Not long after they Sacajawea joined Lewis and Clark, she gave birth to a baby boy who she named him Jean Baptiste, but Lewis and Clark liked to call him “Little Pompy.” For the rest of the journey she would travel with her baby boy tied to her back. 

The journey down the river was often very dangerous. One day when they were riding through rough water, the boat suddenly collapsed and everyone and their things dropped into the water. After everyone swam to shore, Lewis realized their precious journals were missing. These journals were very important because they were a record of everything they had seen and done. Knowing this, Sacajawea bravely dove into the water and swam deep down until she found the journal on the bottom of the river. Lewis was so relieved when Sacajawea swam back to the shore with his journals.

Sacajawea was helpful because she knew the plants and animals of this wild land. She would cook up roots for them to eat and show them the way when they were lost. She was also a peaceful ambassador to the other Indians. An ambassador is someone who tries to help two different groups of people talk to each other and make peace. Sacajawea knew the Indian languages and kept Lewis and Clark and their crew safe.

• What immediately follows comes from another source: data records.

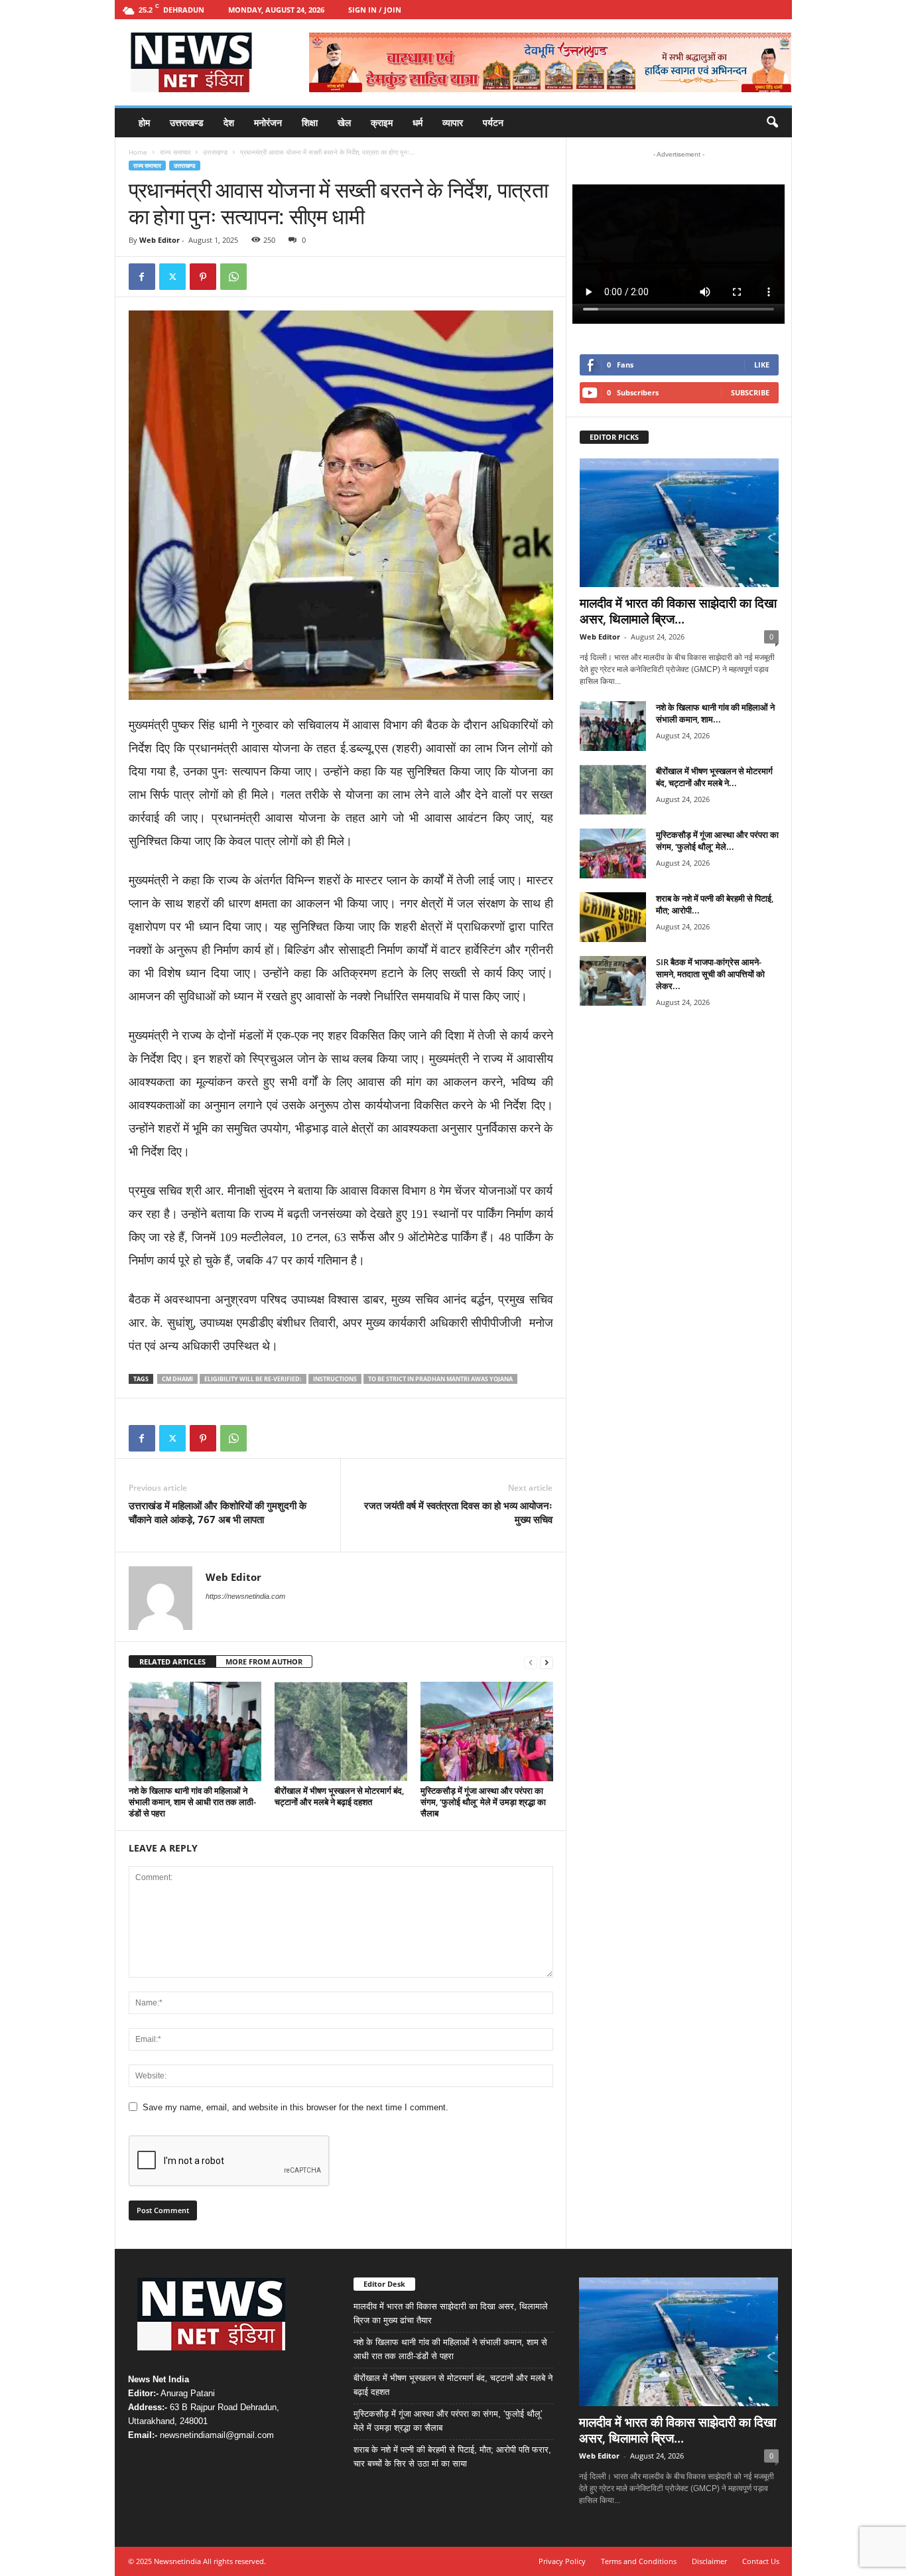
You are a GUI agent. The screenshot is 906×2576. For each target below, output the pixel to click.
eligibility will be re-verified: (253, 1379)
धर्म (417, 122)
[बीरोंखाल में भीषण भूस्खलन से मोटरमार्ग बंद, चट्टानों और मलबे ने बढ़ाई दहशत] (341, 1731)
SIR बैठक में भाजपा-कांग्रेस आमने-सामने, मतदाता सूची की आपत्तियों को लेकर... (710, 974)
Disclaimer (709, 2561)
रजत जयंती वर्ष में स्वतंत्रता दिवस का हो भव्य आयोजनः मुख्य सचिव (458, 1512)
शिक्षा (310, 122)
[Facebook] (142, 276)
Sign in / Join (374, 10)
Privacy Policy (562, 2561)
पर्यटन (493, 122)
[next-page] (546, 1662)
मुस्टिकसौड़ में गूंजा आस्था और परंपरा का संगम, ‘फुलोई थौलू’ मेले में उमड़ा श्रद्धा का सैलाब (483, 1802)
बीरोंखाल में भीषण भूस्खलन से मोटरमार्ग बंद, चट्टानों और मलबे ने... (714, 777)
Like (761, 365)
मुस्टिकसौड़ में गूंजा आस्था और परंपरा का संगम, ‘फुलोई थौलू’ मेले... (717, 840)
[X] (172, 276)
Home (138, 152)
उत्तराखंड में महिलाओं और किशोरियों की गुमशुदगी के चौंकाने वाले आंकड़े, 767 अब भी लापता (217, 1512)
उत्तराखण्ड (187, 122)
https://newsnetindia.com (245, 1596)
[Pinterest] (203, 276)
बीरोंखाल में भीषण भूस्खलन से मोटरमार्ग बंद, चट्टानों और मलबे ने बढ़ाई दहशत (339, 1796)
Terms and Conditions (639, 2561)
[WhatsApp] (233, 276)
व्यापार (452, 122)
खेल (344, 122)
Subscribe (750, 392)
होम (144, 122)
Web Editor (159, 240)
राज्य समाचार (175, 152)
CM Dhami (177, 1379)
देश (229, 122)
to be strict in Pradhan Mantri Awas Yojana (440, 1379)
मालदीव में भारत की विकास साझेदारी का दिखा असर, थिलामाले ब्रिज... (678, 611)
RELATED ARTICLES (172, 1661)
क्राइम (382, 122)
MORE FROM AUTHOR (264, 1661)
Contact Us (760, 2561)
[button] (772, 122)
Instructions (335, 1379)
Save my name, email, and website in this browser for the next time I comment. (295, 2107)
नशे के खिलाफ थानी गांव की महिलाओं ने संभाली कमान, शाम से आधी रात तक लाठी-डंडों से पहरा (192, 1802)
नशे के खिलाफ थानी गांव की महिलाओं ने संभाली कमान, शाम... (715, 713)
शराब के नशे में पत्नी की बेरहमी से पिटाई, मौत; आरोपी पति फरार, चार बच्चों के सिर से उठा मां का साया (452, 2457)
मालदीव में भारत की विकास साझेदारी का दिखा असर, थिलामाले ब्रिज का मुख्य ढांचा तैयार (451, 2313)
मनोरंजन (268, 122)
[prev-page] (530, 1662)
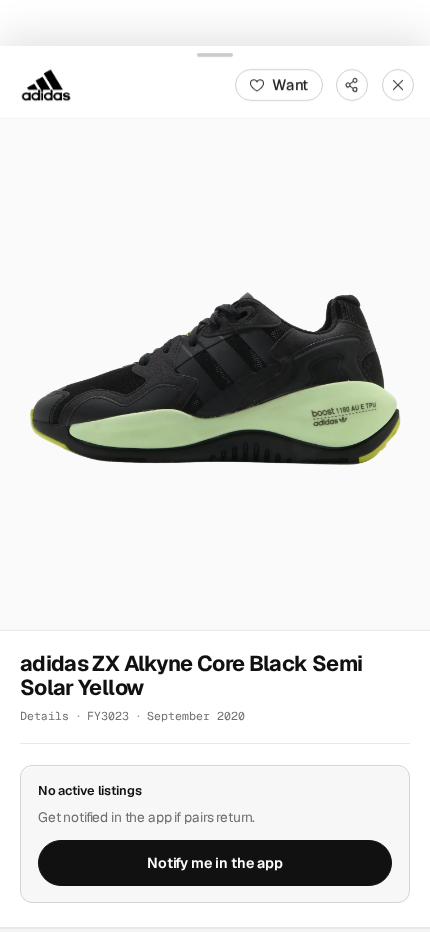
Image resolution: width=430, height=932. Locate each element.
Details (44, 715)
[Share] (352, 84)
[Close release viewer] (398, 84)
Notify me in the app (215, 862)
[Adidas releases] (46, 84)
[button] (215, 374)
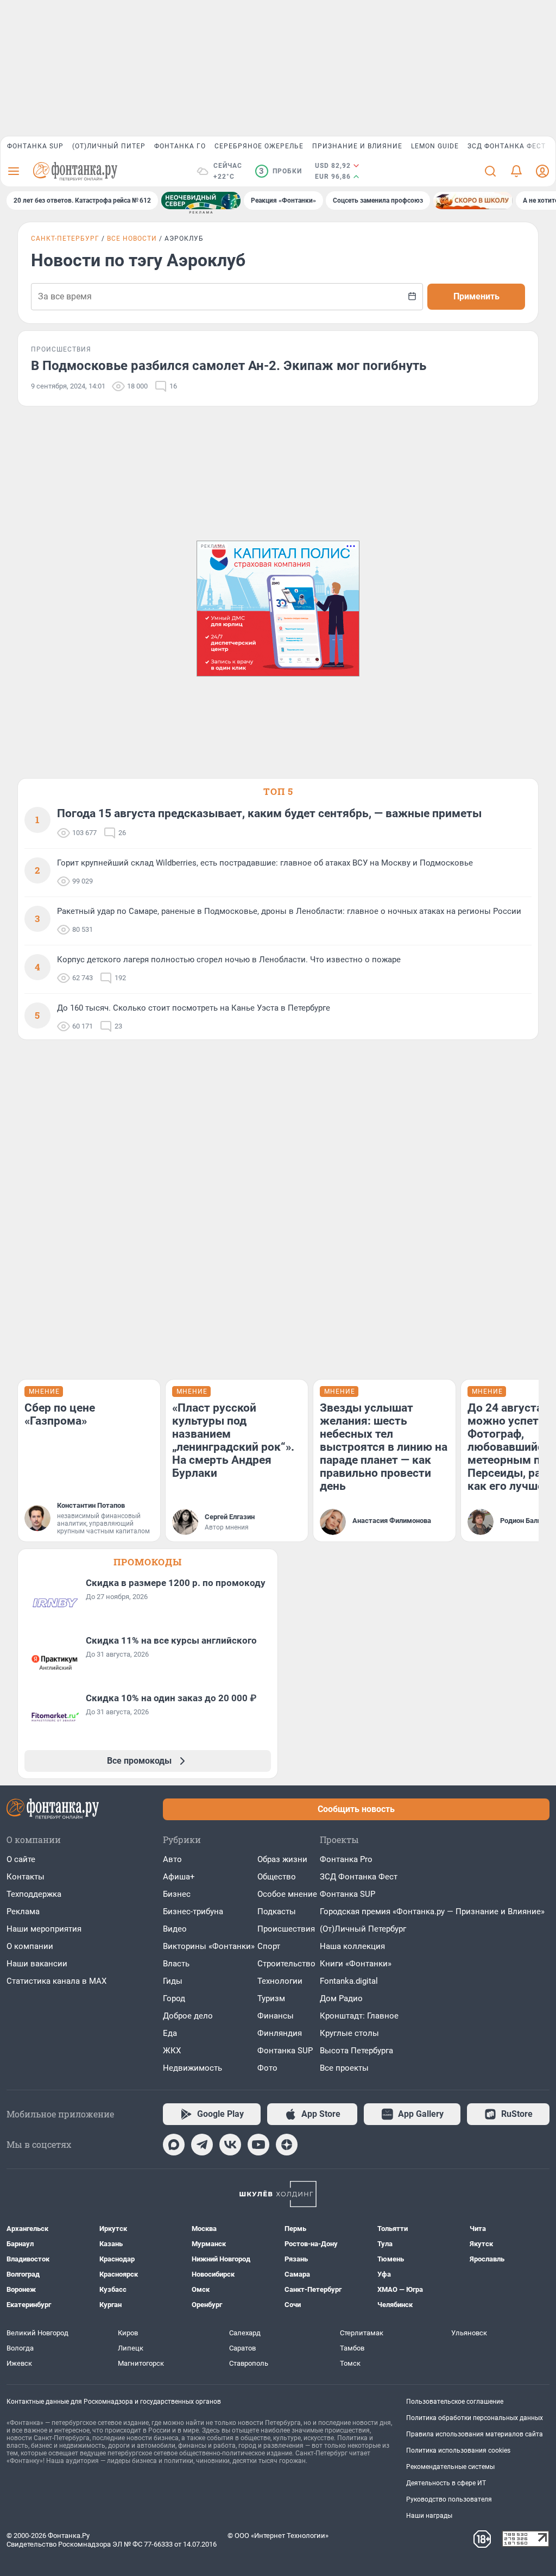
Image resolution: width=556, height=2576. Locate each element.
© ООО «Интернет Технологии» (278, 2535)
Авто (172, 1859)
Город (174, 1998)
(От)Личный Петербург (363, 1929)
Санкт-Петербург (65, 238)
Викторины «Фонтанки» (209, 1946)
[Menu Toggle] (14, 171)
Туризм (271, 1998)
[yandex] (287, 2144)
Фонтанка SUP (35, 146)
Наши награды (429, 2515)
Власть (176, 1964)
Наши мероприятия (44, 1929)
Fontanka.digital (349, 1981)
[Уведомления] (516, 171)
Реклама (23, 1911)
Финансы (275, 2016)
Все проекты (344, 2068)
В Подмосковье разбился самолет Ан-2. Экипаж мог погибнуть (228, 365)
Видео (175, 1929)
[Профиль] (542, 171)
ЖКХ (172, 2050)
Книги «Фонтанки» (355, 1964)
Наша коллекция (352, 1946)
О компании (30, 1946)
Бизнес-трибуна (193, 1911)
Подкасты (276, 1911)
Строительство (286, 1964)
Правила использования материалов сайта (474, 2434)
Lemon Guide (435, 146)
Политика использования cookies (458, 2450)
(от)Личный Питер (109, 146)
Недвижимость (192, 2068)
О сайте (21, 1859)
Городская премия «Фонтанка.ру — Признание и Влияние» (432, 1911)
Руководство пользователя (449, 2499)
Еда (170, 2033)
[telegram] (202, 2144)
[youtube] (258, 2144)
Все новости (132, 238)
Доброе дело (188, 2016)
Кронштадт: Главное (359, 2016)
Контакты (26, 1877)
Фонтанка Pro (346, 1859)
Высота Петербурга (356, 2050)
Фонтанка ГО (180, 146)
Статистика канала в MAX (56, 1981)
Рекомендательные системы (450, 2467)
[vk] (230, 2144)
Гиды (172, 1981)
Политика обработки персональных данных (474, 2418)
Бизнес (177, 1894)
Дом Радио (341, 1998)
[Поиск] (490, 171)
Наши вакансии (37, 1964)
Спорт (268, 1946)
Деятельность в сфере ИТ (446, 2483)
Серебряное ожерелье (259, 146)
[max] (174, 2144)
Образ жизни (282, 1859)
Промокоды (147, 1562)
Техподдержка (34, 1894)
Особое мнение (287, 1894)
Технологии (279, 1981)
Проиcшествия (286, 1929)
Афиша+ (179, 1877)
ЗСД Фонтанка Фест (506, 146)
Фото (267, 2068)
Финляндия (279, 2033)
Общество (276, 1877)
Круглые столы (349, 2033)
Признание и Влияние (357, 146)
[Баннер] (201, 200)
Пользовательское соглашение (454, 2401)
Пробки (280, 171)
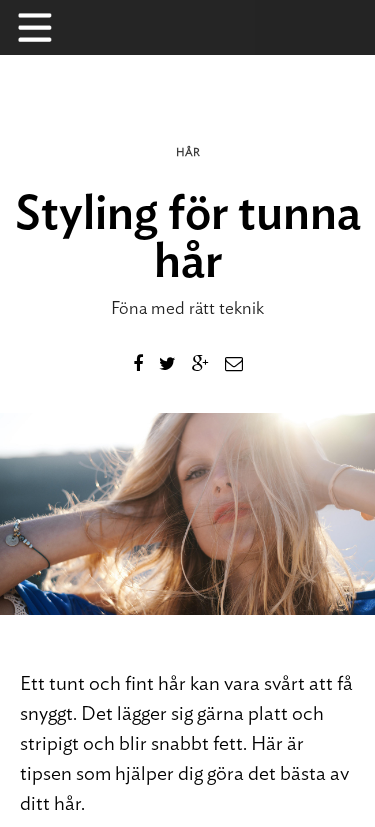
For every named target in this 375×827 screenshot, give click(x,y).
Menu (45, 27)
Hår (188, 152)
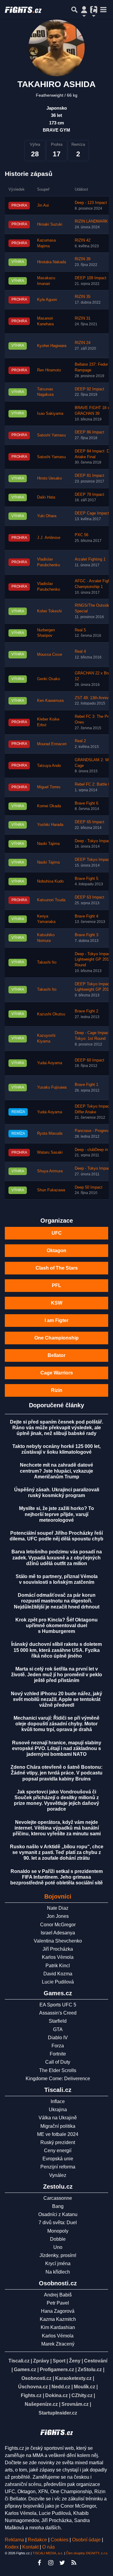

Far along in their journey, they met some Indians and asked them if they could trade horses. At first the Indians would not trade. Suddenly Sacajawea recognized them, they were Shoshones, the tribe she had been kidnapped from so long ago! And to her surprise the chief was her brother. She was so happy to see her friends and family again. After celebrating with her tribe, she helped Lewis and Clark trade some of their things for horses, and although she was sad to leave her family, they were on their way again. She had a new family and a new mission to complete.

Finally, after many days crossing rivers and forests and mountains the team reached the Pacific Ocean, the end of their journey. With the help of Sacajawea, Lewis and Clark had traveled over 3700 miles! Along the way they had learned new things about the land and plants and animals and made maps that would help pioneers and other Americans journey across the country. 

Like Sacajawea, you can be helpful to others and be brave even when you’re not sure about how your journey will go. Also, you can be strong even when sad or difficult things happen to you. It’s okay to feel sad, but always remember that after you’ve let all your feelings out, you can stand back up, continue on, and learn something new. No matter what happens there is always hope and good things will come when you keep moving forward!